I’ve evolved on this issue. In general, I find a huge amount to admire in America’s private healthcare system and wouldn’t want to alter its essential private structure. But its simply staggering inefficiencies, massive costs, and failure to provide health to the working poor persuaded me of the need for reform. And at some deep level, when I consult my conscience, I find denying people healthcare different than denying them a job or a mortgage or a car or an iPhone, or any other material goods. Without your health, you can enjoy none of this.

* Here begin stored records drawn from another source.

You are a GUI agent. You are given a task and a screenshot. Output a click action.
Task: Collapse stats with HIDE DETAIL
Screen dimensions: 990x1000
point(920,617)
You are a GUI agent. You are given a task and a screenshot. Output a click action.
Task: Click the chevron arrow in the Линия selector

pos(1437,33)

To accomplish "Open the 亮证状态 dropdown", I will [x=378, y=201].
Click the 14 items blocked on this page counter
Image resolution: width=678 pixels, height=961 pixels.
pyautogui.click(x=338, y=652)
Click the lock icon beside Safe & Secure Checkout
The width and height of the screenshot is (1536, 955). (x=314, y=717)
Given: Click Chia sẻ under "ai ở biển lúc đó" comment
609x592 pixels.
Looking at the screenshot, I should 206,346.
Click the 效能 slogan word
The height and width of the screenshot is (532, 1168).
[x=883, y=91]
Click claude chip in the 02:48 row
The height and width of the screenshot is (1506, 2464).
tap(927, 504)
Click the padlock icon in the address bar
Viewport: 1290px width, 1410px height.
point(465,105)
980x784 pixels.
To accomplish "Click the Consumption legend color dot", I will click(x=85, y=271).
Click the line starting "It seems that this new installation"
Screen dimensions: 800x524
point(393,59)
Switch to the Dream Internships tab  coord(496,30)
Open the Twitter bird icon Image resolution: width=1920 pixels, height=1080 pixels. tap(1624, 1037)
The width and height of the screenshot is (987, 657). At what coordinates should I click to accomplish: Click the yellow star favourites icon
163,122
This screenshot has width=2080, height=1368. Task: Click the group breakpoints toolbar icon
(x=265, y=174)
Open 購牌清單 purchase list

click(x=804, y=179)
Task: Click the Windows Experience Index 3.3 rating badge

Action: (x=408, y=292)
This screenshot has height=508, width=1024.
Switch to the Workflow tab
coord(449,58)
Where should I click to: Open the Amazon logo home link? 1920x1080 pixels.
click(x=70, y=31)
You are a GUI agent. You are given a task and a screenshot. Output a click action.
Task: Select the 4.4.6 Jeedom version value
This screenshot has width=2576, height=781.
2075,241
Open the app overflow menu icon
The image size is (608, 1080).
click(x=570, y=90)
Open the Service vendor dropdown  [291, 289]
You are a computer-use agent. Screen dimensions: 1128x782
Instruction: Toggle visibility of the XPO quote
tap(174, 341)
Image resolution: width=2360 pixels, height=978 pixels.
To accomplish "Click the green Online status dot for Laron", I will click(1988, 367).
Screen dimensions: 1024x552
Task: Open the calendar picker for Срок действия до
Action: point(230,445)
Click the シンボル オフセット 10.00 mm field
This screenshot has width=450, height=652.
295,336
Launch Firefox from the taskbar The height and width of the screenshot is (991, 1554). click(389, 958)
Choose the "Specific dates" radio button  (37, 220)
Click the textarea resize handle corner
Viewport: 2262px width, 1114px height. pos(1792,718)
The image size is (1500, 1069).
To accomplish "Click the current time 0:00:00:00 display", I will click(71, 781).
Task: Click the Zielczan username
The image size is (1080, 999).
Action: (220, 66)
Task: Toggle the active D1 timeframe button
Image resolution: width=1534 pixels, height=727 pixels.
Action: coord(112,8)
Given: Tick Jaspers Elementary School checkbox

I remember my instant, sustained reaction when my friends became sick and died for so many grueling years. It was inconceivable for me then that these people should be left to suffer and die in a country as wealthy as we are. If that’s true of my friends, it must also be true of those I have never known, whose bodies are no different than mine, whose pain is no less acute, whose lives are no less sacred. You can call this the Golden Rule if you want. Or Christian principles.
Eighteen years after pimping Betsy McCaughey in the TNR, two years after reform was passed (again, with his principled Burkean objections a constant obstacle), and perhaps a month before SCOTUS strikes the law down (or worse yet, kills the individual mandate while leaving the rest intact so as to blame Obama for the inevitable premium increases that will come with no mandate- and would anyone put this past Roberts and Scalia, who are basically Karl Rove in judicial robes?), the Beard of Self-Reflection finds the need for health care reform.
In other news, in 1965 the surviving members of the Titanic crew decide maybe they should have looked out for icebergs.